### Deine Aufgabe
Fasse den Forumsbeitrag über Google Analytics und die Anbieter-Statistik in zwei Sätzen zusammen.

### Der Text
------------------------------------------------

# Google analytics vs Anbieter Statistik



## Leola13 (2. November 2011)

Hai,

seid ein paar Monaten habe ich auf meiner Homepage Google analytics installiert, eingebunden oder wie auch immer man das nennt.

Nun zeigt mir die Auswertung vom Monat Oktober 117 Besuche mit verschiedensten Quellen, Zugriffen, Verweisen etc.

Die Statistik von meinem Anbieter (domainfactory) weist für diesen Zeitraum 1343 Besuche mit 447 verschiedenen IP Adressen und 16.164 Anfragen aus.

Das ist mit auch schon in den Monaten davor aufgefallen. Ich habe dies aber auf den Hinweis bei Google analytics geschoben, dass die Auswertungen "etwas Zeit" brauchen.


Liegt das evtl. daran, dass User Google analytics blocken ?

Wobei mir die Zahl von domainfactory sehr hoch erscheint.

------------------------------------------------

### Mitgelieferte Zeilen
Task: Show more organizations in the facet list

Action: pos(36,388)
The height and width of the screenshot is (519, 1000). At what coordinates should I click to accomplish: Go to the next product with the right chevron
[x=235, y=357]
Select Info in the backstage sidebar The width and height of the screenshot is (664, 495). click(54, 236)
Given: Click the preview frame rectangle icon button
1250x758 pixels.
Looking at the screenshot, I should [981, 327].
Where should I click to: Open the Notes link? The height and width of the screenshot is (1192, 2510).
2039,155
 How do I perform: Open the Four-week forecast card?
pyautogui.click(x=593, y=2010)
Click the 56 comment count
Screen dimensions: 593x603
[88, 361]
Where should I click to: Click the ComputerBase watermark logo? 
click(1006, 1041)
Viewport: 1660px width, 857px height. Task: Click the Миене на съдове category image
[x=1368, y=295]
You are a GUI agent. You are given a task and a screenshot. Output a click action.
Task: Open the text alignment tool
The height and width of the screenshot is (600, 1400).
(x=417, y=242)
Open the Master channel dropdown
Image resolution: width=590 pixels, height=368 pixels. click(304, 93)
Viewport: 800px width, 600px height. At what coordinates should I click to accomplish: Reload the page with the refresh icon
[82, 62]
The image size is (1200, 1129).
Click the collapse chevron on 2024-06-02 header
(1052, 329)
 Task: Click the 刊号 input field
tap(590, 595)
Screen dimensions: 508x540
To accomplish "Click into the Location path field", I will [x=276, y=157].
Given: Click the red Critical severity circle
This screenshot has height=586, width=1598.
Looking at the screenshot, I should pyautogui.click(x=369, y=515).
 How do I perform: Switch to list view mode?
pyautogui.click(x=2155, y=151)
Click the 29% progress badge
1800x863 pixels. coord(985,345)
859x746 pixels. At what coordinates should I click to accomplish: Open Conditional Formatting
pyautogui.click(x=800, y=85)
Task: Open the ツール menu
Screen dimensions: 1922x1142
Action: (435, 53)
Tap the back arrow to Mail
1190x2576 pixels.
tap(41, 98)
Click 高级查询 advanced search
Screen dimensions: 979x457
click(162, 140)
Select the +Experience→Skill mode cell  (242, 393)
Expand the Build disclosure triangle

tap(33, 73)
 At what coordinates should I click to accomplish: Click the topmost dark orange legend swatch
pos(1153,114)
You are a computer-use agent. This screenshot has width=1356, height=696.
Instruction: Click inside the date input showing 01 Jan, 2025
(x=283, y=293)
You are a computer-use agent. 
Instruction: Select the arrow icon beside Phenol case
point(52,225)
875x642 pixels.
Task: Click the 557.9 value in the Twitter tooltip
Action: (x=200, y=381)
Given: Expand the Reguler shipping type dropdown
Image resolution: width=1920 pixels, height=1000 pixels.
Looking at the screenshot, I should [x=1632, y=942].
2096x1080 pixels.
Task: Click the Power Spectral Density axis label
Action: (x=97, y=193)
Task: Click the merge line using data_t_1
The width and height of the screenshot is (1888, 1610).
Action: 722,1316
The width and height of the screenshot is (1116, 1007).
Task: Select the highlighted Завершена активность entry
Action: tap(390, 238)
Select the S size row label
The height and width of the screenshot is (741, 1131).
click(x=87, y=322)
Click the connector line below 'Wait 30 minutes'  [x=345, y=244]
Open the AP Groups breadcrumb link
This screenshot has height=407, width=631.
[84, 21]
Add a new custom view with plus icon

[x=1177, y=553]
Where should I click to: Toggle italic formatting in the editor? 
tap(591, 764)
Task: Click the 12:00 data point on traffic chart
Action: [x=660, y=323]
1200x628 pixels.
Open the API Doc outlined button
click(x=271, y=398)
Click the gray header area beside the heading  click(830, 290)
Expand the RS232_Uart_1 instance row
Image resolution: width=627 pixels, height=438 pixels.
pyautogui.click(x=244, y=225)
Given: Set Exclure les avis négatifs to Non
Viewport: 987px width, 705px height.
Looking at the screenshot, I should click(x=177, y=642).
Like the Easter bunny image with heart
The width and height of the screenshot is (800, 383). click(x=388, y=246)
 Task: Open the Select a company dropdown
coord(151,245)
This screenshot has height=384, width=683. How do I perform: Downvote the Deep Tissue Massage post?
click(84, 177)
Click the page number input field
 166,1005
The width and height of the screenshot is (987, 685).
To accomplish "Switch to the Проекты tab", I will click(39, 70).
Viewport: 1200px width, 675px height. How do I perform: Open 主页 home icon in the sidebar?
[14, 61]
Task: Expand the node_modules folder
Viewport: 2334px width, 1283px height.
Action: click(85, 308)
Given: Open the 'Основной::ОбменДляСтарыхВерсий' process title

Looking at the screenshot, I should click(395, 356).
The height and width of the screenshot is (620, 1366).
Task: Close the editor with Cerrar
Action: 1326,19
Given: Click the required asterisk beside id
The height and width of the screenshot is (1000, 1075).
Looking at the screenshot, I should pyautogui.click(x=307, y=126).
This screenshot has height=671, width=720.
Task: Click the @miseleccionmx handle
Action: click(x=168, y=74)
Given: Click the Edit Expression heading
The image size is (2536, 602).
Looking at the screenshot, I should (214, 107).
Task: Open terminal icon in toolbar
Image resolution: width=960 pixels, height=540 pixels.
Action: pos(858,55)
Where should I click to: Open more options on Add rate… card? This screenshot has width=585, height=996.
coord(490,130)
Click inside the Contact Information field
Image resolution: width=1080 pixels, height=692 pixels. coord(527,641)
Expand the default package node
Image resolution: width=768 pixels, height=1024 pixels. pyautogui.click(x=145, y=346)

------------------------------------------------

### Die Antwort
Für Oktober zeigt Google Analytics auf der Homepage von Leola13 nur 117 Besuche, während die Statistik des Anbieters domainfactory für denselben Zeitraum 1343 Besuche mit 447 verschiedenen IP-Adressen und 16.164 Anfragen ausweist. Leola13 fragt, ob der Unterschied daran liegen könnte, dass Nutzer Google Analytics blocken, und findet die Zahl von domainfactory sehr hoch.